The goal of universal participation is undermined, not only in the enactment of legal policy, but in its enforcement as well. The Fair Elections Act also established “a process to communicate polling station locations to electors, candidates and political parties.” Here’s the thing – this amendment was largely enacted to fight fraudulent calling services more than anything. It does so by requiring, by law, ways for greater communication to all involved about the voting process. So, then, why is it that Indigenous peoples are excluded from this? Regardless of whether they choose to take part in the voting process, is it not important for them to know their options? Chief Councillor Hugh Braker of Tseshaht First Nation in B.C. requested informative literature that he could distribute to his people. Yet, he was initially told to go to the information office and write down the information himself. It was not until the social media responses to his post caused enough conversation that the office contacted him again to apologize and to send him the requested information. It is the legal obligation of these offices to make information on the voting process more accessible, and it would be logical that the need for accessible information would be greater in communities that historically did not, or could not, partake in elections. The initial response of the office demonstrates ignorance of these particular histories, and this allows institutions to continue excluding certain groups from the electoral process, marginalizing them from the ideal of democracy.

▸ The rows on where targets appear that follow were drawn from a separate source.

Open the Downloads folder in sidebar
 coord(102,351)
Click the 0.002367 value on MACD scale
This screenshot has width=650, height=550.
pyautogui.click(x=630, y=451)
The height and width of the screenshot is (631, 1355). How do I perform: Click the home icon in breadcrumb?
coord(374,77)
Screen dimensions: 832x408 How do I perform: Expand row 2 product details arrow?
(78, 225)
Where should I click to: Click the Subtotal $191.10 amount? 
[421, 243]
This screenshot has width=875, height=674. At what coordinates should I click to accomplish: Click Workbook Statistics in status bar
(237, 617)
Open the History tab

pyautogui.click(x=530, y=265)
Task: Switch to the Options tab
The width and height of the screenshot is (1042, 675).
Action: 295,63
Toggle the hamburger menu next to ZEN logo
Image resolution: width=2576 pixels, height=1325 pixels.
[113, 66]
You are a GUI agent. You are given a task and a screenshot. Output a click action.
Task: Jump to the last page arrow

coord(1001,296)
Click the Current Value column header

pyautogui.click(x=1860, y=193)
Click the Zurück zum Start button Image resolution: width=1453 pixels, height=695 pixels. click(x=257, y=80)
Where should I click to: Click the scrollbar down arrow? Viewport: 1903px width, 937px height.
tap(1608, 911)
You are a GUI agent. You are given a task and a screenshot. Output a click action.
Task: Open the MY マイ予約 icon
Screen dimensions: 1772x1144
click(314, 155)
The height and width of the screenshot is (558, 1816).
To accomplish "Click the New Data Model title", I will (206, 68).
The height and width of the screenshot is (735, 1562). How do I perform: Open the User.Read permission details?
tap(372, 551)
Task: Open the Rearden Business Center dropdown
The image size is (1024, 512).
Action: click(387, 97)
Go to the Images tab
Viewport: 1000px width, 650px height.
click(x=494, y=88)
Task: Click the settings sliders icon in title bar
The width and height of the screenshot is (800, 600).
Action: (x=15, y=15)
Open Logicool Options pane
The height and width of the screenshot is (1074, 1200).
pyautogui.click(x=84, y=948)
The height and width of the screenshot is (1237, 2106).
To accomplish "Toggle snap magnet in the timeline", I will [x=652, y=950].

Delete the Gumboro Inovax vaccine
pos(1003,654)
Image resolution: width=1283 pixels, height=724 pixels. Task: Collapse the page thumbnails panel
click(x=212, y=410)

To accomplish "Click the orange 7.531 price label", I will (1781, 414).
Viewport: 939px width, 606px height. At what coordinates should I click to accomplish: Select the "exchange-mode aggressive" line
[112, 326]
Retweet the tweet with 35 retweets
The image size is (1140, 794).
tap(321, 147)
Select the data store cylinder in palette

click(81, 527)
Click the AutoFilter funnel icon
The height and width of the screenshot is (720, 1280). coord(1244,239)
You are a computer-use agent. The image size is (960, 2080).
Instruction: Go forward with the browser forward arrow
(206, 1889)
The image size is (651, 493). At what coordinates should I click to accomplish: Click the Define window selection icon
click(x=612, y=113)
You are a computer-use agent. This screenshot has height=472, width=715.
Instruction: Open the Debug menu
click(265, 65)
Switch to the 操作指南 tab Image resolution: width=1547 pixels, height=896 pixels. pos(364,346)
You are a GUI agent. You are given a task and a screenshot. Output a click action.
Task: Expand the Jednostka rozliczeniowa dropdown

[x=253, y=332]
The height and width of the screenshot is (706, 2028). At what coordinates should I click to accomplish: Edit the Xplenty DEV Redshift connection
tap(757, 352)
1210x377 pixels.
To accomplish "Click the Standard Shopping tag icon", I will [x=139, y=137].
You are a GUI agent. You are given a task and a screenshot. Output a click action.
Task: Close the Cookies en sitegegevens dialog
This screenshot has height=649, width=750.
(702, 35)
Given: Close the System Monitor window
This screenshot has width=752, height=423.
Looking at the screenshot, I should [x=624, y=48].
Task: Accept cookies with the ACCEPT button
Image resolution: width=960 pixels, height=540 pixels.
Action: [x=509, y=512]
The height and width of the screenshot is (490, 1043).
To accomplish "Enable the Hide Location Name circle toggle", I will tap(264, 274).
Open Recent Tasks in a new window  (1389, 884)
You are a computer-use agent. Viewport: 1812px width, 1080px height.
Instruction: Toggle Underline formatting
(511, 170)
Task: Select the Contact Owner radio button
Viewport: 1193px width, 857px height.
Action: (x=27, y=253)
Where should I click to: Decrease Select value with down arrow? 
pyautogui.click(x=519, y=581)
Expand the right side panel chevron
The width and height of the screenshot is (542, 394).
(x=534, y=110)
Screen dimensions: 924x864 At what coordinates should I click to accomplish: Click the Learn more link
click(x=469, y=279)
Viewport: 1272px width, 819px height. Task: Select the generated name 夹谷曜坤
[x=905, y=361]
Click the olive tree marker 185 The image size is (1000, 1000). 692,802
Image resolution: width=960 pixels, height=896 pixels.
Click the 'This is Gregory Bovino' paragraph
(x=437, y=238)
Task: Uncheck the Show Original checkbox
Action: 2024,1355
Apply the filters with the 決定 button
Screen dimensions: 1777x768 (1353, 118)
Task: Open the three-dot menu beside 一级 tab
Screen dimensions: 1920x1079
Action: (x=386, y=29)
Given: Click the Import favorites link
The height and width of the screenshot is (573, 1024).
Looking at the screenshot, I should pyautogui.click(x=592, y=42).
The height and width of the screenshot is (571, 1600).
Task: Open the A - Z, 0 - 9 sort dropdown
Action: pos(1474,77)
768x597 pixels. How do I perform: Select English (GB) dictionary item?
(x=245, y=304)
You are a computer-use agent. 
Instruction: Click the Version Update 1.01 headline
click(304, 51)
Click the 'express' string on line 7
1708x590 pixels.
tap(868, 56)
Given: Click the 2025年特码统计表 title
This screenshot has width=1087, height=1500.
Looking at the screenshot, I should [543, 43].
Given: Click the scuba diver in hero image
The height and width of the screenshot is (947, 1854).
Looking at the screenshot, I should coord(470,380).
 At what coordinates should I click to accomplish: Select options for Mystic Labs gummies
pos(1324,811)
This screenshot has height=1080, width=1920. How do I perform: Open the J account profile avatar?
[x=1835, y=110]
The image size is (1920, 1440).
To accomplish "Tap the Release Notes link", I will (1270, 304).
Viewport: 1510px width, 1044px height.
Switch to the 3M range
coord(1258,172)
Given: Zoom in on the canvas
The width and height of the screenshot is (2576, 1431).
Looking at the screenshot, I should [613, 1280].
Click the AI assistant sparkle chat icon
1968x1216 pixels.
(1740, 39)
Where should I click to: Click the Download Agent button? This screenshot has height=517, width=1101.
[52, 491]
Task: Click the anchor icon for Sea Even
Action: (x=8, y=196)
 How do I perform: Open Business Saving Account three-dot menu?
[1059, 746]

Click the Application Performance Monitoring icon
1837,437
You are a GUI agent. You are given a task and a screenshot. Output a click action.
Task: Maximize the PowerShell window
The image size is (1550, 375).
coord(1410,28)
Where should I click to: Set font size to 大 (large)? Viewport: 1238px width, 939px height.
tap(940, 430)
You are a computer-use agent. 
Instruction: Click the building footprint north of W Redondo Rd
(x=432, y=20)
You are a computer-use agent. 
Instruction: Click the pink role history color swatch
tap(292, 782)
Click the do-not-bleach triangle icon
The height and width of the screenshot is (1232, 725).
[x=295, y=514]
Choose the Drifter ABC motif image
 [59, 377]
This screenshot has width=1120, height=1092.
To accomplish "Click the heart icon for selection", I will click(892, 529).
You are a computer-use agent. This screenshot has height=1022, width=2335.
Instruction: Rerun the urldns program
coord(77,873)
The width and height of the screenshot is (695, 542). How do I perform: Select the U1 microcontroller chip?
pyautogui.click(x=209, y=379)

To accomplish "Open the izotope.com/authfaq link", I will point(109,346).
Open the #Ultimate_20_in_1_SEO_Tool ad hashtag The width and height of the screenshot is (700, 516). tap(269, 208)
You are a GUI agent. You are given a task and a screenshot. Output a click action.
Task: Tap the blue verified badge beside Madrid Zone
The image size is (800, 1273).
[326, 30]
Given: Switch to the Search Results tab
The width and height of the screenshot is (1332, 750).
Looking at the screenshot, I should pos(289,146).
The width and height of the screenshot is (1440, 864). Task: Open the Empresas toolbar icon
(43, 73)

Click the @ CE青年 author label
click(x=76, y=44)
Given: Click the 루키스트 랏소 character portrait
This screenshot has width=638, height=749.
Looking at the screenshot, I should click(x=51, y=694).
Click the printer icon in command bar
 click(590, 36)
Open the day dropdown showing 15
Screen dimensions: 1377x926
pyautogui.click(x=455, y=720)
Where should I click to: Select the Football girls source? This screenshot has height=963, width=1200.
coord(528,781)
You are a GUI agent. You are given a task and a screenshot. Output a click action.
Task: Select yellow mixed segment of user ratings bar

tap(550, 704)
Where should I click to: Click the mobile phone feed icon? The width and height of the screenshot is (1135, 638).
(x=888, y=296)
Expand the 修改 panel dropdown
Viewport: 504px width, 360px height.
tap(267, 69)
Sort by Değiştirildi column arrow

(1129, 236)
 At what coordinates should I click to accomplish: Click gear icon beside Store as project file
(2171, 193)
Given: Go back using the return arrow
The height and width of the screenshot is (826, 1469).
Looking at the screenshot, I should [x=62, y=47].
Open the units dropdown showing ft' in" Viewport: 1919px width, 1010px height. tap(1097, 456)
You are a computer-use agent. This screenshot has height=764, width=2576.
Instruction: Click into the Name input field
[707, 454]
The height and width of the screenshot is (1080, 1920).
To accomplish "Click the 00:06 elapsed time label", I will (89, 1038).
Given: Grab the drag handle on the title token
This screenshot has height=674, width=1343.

So, despite the long-fought battle for the right to vote, and despite legal policies to make this possible, its enforcement falls short.
It is often argued that there is a correlation between the extent of democracy practiced and the sociocultural beliefs of a country. If we were to look into the issues that Canadian voters, particularly Indigenous voters, experience when accessing the right to vote, what could it tell us about our democratic values and sociocultural beliefs? The very moment we see democracy in binary, black and white terms – i.e. a country either has it or doesn’t, and Canada does – we become complacent to the ways it has historically fallen short, and unwilling to change a system that could be better at ensuring equality. Canada may be high on the spectrum of democratic values and free elections in relation to other countries, but in relation to its own pride and emphasis of democratic values, its practice requires improvement.
Or are Canadians meant to give up on electoral reform?
Are Canadians meant to give up on democracy?
Voting suppression isn’t necessarily an active position against certain people. Rather, it is a refusal to understand or change the fact that democracy in Canada has social limitations. It is passivity in the face of conditions that allow our democracy to only hear – no, listen to – certain voices. Yes, majority-voting is how it works – but it can only work as intended if we count that majority based on all voices that want to be heard. If that is not what is intended, perhaps those intentions, and in turn, our democratic standing, should be questioned.
Here are my questions for Canada to consider in the times to come: for how long do we plan to battle against our own democracy by holding onto policies that legalize undemocratic practices? If Indigenous people won the battle for voting rights in 1950, then why are they still fighting to vote?